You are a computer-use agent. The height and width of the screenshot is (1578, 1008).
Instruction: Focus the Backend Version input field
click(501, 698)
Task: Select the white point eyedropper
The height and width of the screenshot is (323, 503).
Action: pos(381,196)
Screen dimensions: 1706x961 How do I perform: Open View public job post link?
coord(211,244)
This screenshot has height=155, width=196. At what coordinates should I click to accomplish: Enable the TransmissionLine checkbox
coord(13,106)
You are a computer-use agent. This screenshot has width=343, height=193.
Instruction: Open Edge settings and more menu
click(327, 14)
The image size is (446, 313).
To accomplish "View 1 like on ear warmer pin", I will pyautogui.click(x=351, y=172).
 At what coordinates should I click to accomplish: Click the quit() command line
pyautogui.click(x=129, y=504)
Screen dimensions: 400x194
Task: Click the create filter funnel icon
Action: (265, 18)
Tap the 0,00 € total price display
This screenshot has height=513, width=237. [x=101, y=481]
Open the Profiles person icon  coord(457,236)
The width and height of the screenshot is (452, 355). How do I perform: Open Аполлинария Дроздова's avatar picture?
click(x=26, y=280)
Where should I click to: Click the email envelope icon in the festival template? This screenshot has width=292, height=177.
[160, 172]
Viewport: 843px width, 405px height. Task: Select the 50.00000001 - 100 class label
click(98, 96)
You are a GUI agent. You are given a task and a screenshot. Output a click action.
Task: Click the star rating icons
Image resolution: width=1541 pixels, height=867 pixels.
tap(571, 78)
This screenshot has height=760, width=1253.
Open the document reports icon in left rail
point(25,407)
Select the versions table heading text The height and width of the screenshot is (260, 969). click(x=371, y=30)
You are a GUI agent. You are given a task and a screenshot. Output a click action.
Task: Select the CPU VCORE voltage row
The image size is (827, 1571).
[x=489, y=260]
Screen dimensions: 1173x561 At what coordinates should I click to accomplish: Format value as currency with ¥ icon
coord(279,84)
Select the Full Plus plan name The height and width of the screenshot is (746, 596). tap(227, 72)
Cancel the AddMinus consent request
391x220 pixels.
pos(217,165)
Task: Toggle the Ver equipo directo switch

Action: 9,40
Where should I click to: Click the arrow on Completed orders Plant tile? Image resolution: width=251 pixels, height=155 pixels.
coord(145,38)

Problem to work on: Rescale the data starting at the line that contains "Open the Profiles" and ending at the line that contains "point(25,407)": reproduce every one of those lines in full, multiplying each coordinate in the answers by 2.5 and rounding to whole numbers with halves rounded up, and leave all other text unchanged. Return only those lines.

Output:
Open the Profiles person icon  coord(1143,590)
The width and height of the screenshot is (452, 355). How do I perform: Open Аполлинария Дроздова's avatar picture?
click(x=65, y=700)
Where should I click to: Click the email envelope icon in the festival template? This screenshot has width=292, height=177.
[400, 430]
Viewport: 843px width, 405px height. Task: Select the 50.00000001 - 100 class label
click(245, 240)
You are a GUI agent. You are given a task and a screenshot. Output a click action.
Task: Click the star rating icons
Image resolution: width=1541 pixels, height=867 pixels.
tap(1428, 195)
This screenshot has height=760, width=1253.
Open the document reports icon in left rail
point(63,1018)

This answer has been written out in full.